The bean plants also did very well.
For a few weeks we were eating string beans every night. Wonderful!
Now, we're starting to prepare for next year's garden, which WILL have soil amendments and fertilizer added to it.
Step #1: raise the fence to 6 feet tall.
Step #2: put in an additional gate.
Step #3: dig a shallow hole, approximately 5' x 8'
(the tall shadow in the photo of the hole is the shadow of the suddenly-tall sunflower, by the way!)
Have I been sufficiently confusing yet?
That's because the essential element--a winter building for the chickens--isn't in place yet. The shallow hole is the spot where Jim will build the coop. He wanted a level location for their coop so they wouldn't roll out of bed in the middle of the night.
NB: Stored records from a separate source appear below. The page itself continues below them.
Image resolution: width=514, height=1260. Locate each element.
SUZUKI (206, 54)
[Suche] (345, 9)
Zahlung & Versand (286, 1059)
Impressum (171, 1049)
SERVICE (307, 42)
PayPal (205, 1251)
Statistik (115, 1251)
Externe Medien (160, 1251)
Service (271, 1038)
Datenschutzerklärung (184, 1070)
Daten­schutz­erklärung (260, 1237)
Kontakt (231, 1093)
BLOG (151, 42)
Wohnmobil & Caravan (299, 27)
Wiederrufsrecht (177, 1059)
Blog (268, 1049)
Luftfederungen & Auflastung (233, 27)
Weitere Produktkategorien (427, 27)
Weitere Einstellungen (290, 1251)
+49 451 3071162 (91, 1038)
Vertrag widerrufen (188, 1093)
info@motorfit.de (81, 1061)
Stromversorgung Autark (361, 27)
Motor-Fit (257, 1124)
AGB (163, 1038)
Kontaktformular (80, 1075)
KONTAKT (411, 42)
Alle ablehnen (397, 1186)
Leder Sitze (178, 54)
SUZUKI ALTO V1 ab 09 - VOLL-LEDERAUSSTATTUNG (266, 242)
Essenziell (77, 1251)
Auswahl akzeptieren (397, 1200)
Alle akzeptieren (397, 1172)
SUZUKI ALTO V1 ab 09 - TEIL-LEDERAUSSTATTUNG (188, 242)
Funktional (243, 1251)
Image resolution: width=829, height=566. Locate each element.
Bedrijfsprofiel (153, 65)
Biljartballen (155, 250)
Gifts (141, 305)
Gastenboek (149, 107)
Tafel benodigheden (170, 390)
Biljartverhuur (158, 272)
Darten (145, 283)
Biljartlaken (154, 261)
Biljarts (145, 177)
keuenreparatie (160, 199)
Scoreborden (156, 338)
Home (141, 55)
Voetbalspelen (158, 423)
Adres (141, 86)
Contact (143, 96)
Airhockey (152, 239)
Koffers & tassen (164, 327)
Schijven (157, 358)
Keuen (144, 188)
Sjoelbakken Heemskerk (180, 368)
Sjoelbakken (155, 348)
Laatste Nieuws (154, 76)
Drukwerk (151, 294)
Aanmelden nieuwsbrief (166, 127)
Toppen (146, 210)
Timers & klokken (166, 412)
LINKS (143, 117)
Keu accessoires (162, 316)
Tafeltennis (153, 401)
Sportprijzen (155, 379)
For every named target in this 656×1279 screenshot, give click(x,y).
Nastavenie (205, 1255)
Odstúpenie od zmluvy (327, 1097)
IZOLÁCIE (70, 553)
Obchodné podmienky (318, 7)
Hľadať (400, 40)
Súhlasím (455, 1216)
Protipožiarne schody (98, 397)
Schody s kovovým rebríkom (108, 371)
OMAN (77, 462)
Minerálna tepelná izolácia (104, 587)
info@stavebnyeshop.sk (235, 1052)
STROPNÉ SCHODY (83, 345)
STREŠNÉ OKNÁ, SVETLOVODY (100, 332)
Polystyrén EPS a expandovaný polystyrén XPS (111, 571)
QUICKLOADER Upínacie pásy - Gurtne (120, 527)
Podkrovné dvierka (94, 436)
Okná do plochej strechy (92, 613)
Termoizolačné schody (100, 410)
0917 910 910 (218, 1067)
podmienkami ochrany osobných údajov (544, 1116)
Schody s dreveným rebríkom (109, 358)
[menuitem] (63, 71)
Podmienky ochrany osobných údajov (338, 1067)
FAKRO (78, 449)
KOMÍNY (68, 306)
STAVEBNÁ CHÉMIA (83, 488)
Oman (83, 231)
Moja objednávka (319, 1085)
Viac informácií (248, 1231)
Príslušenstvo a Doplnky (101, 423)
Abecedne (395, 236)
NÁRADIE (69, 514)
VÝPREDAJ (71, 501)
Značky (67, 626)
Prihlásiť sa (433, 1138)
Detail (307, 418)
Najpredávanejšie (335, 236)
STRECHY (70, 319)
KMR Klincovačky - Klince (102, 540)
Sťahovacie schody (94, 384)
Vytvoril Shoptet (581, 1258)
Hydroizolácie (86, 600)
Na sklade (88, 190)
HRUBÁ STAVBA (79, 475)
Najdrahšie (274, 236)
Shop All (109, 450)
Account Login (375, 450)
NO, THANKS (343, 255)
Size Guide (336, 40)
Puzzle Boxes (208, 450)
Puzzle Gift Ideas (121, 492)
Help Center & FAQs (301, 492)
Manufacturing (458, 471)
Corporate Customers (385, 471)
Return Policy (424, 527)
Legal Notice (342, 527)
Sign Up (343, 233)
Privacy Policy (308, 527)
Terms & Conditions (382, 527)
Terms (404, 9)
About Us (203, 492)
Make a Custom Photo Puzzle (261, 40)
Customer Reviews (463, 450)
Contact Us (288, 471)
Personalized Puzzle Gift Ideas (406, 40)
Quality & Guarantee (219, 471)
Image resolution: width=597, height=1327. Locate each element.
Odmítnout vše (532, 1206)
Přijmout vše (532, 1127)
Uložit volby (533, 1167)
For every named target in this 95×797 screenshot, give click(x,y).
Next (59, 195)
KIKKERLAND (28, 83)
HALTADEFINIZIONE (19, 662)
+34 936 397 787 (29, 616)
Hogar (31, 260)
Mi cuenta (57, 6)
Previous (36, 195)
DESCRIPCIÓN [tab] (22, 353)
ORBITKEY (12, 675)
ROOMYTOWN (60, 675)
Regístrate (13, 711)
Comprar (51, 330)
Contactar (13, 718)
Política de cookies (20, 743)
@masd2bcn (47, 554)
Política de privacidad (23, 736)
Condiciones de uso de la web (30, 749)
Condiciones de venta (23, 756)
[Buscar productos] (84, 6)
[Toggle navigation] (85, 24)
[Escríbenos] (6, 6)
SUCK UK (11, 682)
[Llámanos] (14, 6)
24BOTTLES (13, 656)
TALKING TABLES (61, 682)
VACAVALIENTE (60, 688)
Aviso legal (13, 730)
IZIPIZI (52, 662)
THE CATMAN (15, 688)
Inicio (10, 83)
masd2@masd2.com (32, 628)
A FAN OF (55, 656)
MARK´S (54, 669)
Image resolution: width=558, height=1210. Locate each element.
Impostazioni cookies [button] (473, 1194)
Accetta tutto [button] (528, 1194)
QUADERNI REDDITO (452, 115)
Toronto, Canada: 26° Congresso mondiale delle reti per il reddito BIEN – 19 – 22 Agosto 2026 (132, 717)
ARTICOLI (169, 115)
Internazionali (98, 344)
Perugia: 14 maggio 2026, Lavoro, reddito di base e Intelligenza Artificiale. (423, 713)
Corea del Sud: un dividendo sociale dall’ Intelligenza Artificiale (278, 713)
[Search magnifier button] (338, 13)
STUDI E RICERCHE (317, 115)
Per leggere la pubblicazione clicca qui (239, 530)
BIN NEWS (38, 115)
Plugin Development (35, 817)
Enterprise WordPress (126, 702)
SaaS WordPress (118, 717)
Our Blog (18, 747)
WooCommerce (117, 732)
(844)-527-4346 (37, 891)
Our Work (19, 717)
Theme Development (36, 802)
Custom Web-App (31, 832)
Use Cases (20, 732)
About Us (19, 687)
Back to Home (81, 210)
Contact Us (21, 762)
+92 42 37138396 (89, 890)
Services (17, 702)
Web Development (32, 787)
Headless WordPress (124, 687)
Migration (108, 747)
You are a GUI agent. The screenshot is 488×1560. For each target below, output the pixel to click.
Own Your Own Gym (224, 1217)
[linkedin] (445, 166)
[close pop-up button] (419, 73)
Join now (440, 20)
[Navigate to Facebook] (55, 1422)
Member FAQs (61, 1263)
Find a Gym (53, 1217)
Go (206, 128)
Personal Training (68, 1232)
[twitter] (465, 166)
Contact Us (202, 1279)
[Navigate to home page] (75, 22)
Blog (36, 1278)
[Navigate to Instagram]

The taller fence will keep them in. We'll also add some salmon net as a "roof" to keep out the hawks, eagles, and owls who would love to shop in our yard for a nice fat chicken dinner.
The hens' winter job is to plow under all the foliage from the current garden, eat up all the weeds and bugs and slugs, as well as adding their own personal fertilizer to the hungry soil.
The new gate allows easy access from the horse paddocks, so we can empty the manure wheelbarrow into the garden all winter, for even more happy fertilizer for our garden.
The plastic owl oversees all this activity without saying a word...
...but I think I see him smiling sometimes.